After the game is created, it can be compiled to optimize the game files and reduce its launch time. In the demo version of the engine, the ability to build games for Windows (built using Visual Studio 2008) and Mac (built in Xcode 4.5) is added. The game can be launched without assembly - in Windows, for this, run the game_release.exe file in the game folder. To do the same for Mac, type mac_run.sh in the console, in the game folder.
Applications that come bundled with the engine are not tied to genres, so using the Alawar Engine today games of various genres are created - these are quests, economic simulations, strategies that are distributed, in particular, according to the free-to-play model.

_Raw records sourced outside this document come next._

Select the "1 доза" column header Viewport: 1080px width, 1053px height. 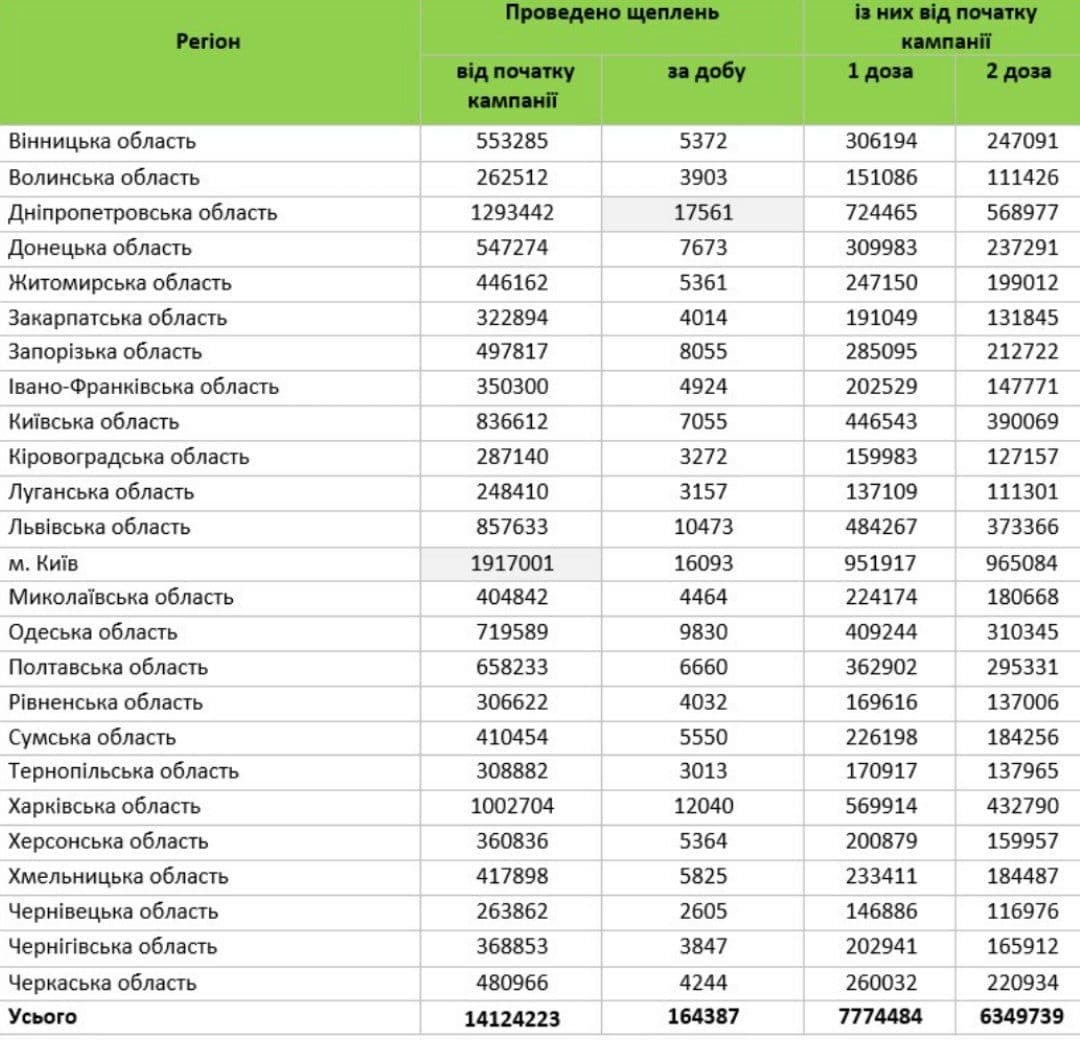pos(880,72)
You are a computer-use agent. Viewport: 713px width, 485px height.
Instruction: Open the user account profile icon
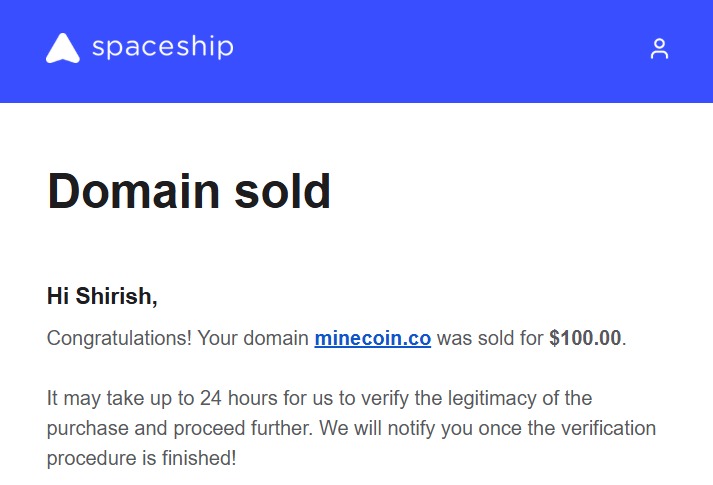pyautogui.click(x=659, y=49)
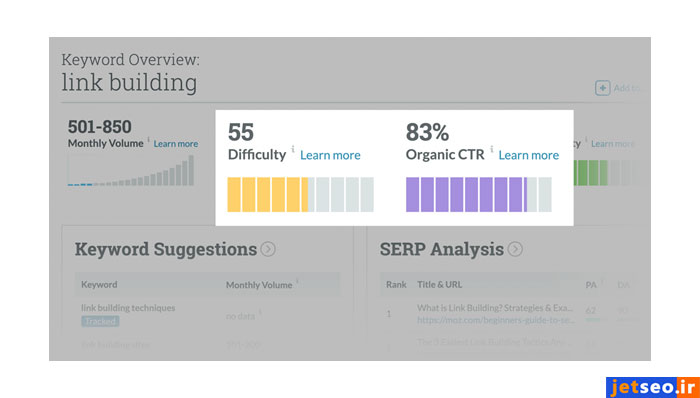The height and width of the screenshot is (398, 700).
Task: Open Learn more link for Difficulty
Action: [x=330, y=155]
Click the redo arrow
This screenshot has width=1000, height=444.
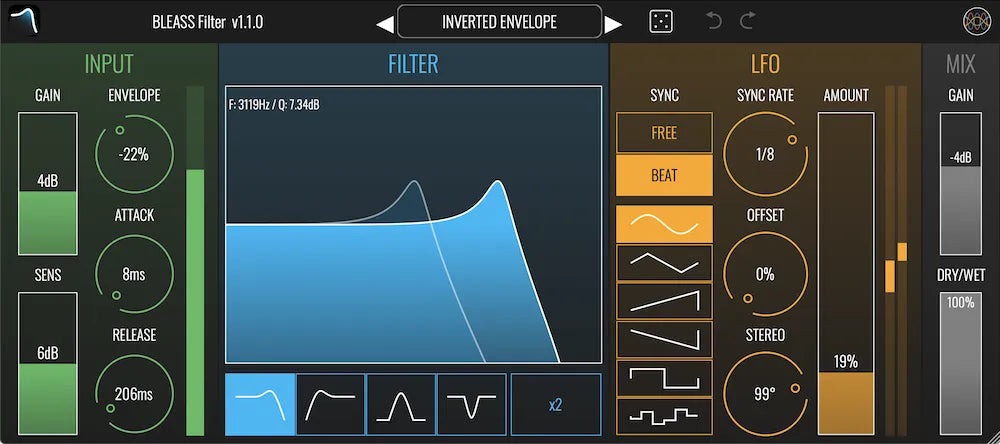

Of course, applying the Quest Editor is most appropriate when creating quests, as it contains a scripting language that allows you to build a clear sequence of passing the game. In other genres, this application is used to add game objects, videos and clips to game scenes. Game mechanics are created in C ++ and associated with objects through their id.
PS If during the creation of the game you have questions about the engine, you can use the documentation in the doc / folder. Or ask them in the comments to the article.